Seus clientes, motoristas passantes que “compram” suas obras sem que ele precise pedir. Quando o “movimento” é fraco, ele vai embora cedo. Assim como quando o sol está muito quente. Motivos pelos quais abandonou a entrevista em dois dos quatro dias de conversa.

No passado, Manoel conta que morava com a mãe e os irmãos em Prazeres, Jaboatão dos Guararapes, onde era vendedor de coco na feira. Mas, que em algum momento precisou sair da casa da mãe pois “já estava muito cheia e não tinha mais espaço”. Nunca se casou ou teve filhos, afirma.

Manoel, artista de rua

Crédito: Julya Caminha/Folha de Pernambuco

Em outro momento da vida, que ele não sabe precisar, relata que foi atropelado por um caminhão e por isso anda com dificuldades e possui uma grande cicatriz em um dos pés. Atualmente, a realidade é diferente, o artista que vive em situação de rua dorme nos Correios e sua casa é o Bairro do Recife. Ele diz que quando não está na ponte, está no pátio do Carmo, mas que já chegou a ir até Olinda, onde desenhou em um muro.

Mas sempre está lá, sentado no canteiro, com as pernas livres, desenhando. Ele conta que não tem medo de ser atropelado, mas fazia sempre o alerta “cuidado com o carro!”. Seu Manoel lamenta que os desenhos sejam no chão e não em uma tela, diz que tem vontade de pintar com tinta, nas telas.

Questionado se pintaria algo se lhe dessem o material, ele disse “mas mesmo que dessem, eu não tenho onde guardar, podem pegar.” No entanto, ele diz “mas é bom fazer aqui, que quando chove sai, e eu sempre posso fazer de novo”.

   Vulnerabilidade

De acordo com o último levantamento feito pela Prefeitura do Recife, cerca de 1.200 pessoas vivem em situação de rua na Capital. O órgão diz que acompanha essa população por meio do Serviço Especializado em Abordagem Social de Rua (SEAS), que faz atendimentos individuais e coletivos, oficinas e atividades de convívio e socialização, além de ações que incentivem o protagonismo, o desenvolvimento de sociabilidades e o fortalecimento de vínculos interpessoais e familiares que oportunizem a construção de novos projetos de vida.

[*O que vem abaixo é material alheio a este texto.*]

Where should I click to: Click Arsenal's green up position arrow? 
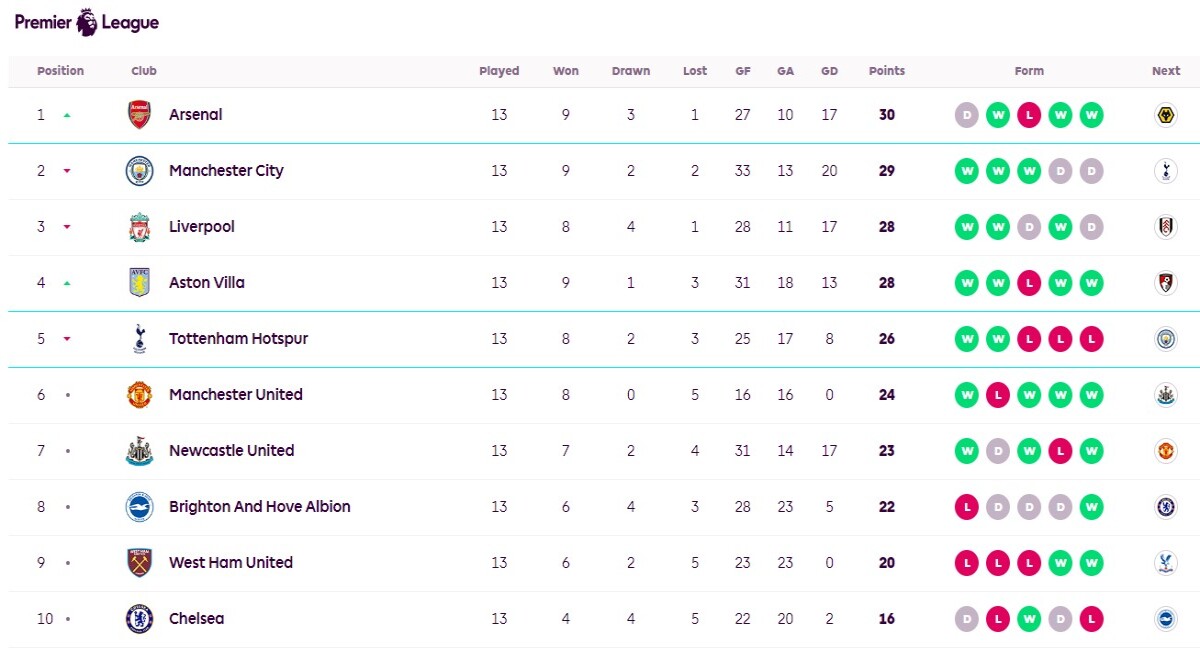(67, 115)
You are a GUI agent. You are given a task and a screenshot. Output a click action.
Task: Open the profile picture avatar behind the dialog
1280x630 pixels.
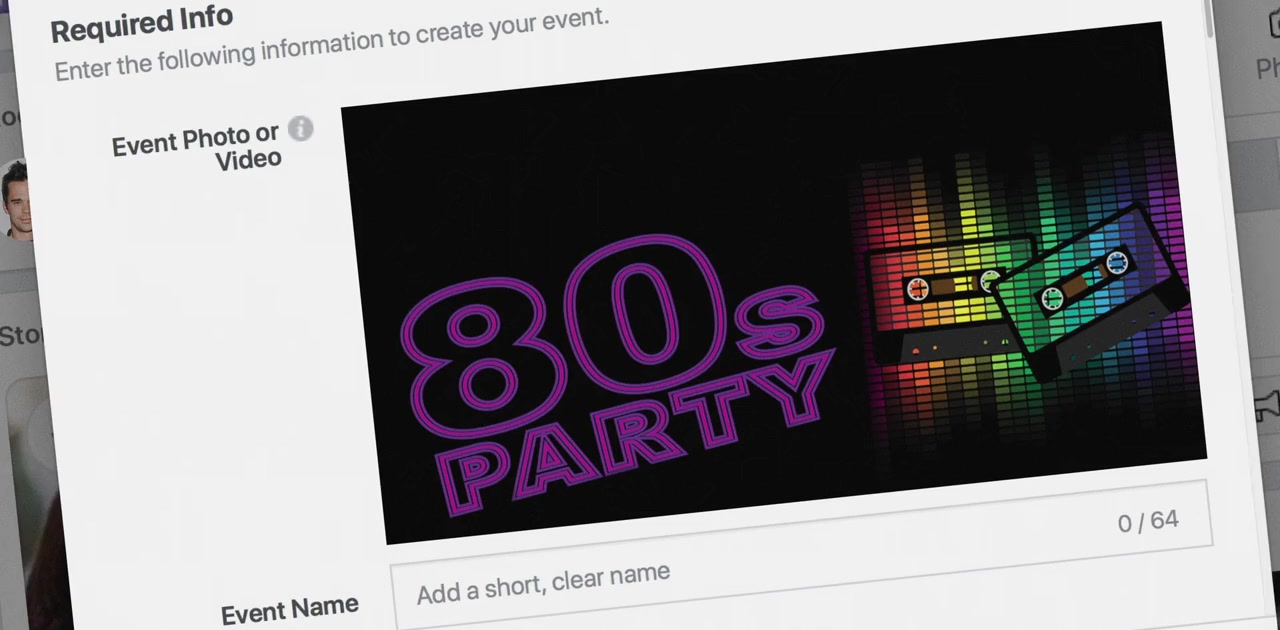pos(16,200)
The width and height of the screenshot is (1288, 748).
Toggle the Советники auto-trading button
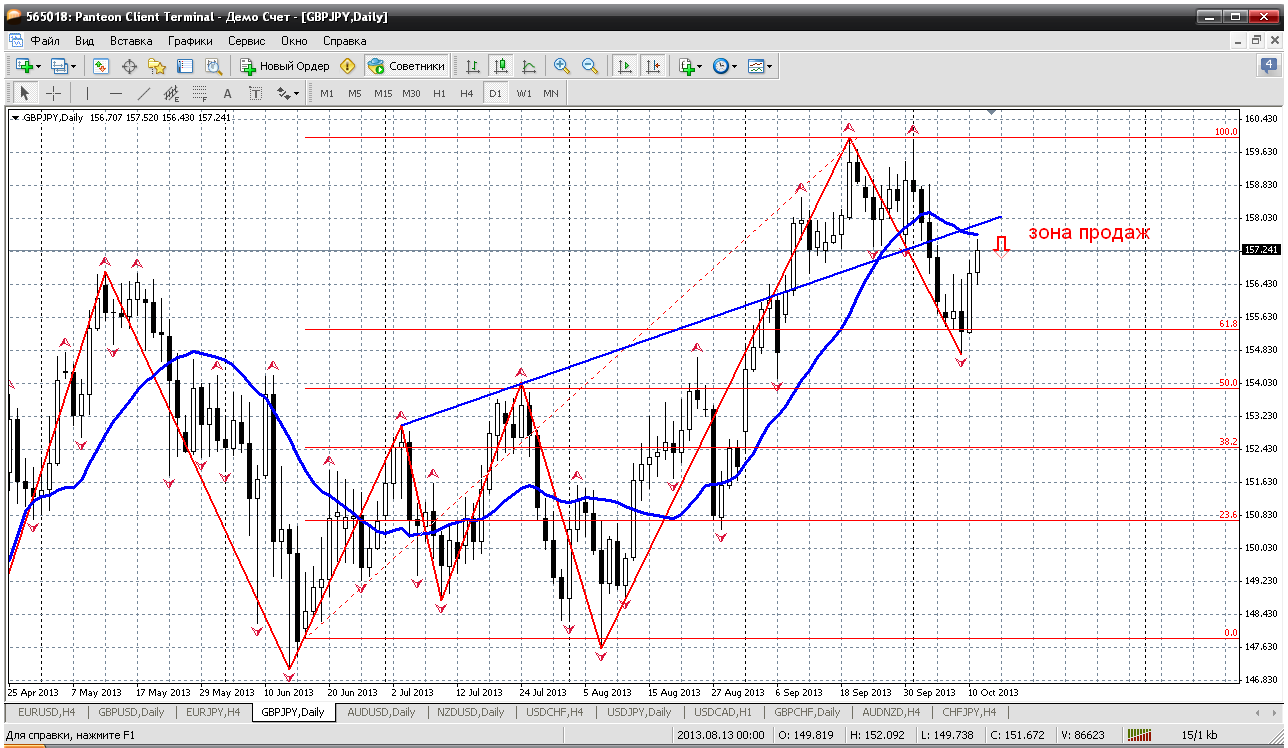pos(406,66)
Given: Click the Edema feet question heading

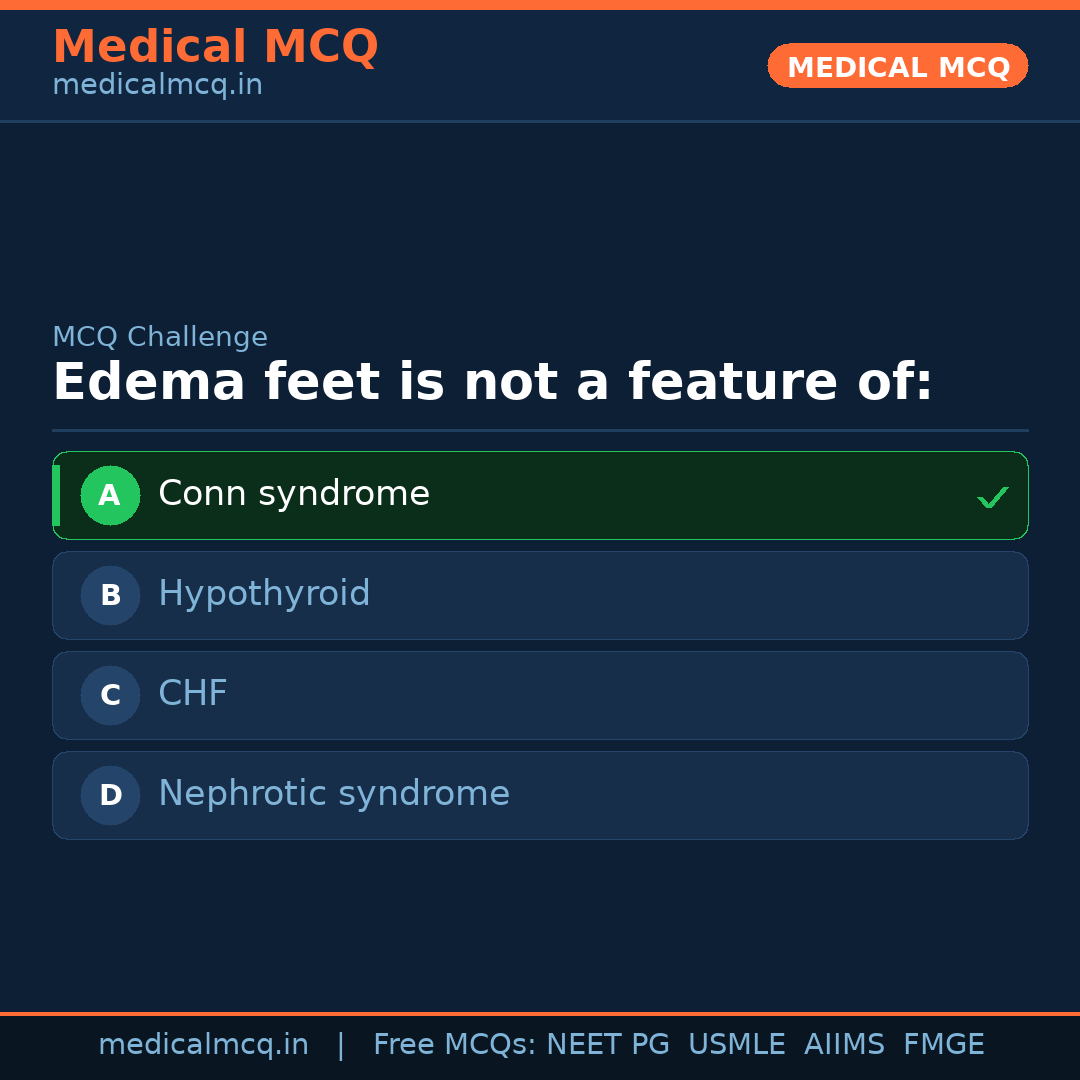Looking at the screenshot, I should (x=492, y=383).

A Cidade, acrescenta a PCR, dispõe de dois Centros de Referência Especializados para População em Situação de Rua (Centro POP). Nos Centros POP, os usuários podem ser incluídos no Cadastro Único, ter acesso à alimentação, higiene pessoal (banho), atendimento psicossocial e podem ser encaminhadas para acolhimento. Os Centros POP funcionam de segunda à sexta-feira, das 8h às 17h, e se localizam nos bairros de Santo Amaro e Madalena.